Ce soir, la scène des Trois Baudets reçoit. Cette scène, berceau de la chanson française a réouvert ses portes, il y a quelques mois, clinquante et accueillante sur le boulevard Rochechouard. Pour montrer la vivacité et la diversité de la scène française, les Trois Baudets ont invité six groupes. C'est beaucoup.
Chansons françaises : un intitulé de section ou de rayons FNAC qui sent un peu la naphtaline. Alors bienvenue en plein air, sur le parvis de l'Hôtel de Ville et prouvez-nous que la chanson française signifie tout à la fois troubadours, rock, engagements, humour, coquillages et crustacés. Paris Plage oblige.
───
▶ TÂCHE À RÉALISER
D'après le texte du document, combien de groupes les Trois Baudets ont-ils invités ?

▶ DONNÉES D'ENTRÉE
───
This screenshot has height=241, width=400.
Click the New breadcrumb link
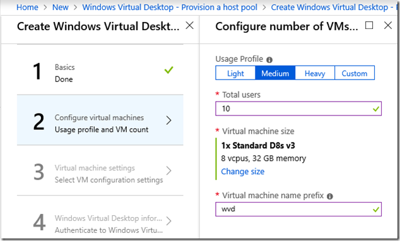[x=61, y=7]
───
▶ TÂCHE ACCOMPLIE
Six groupes.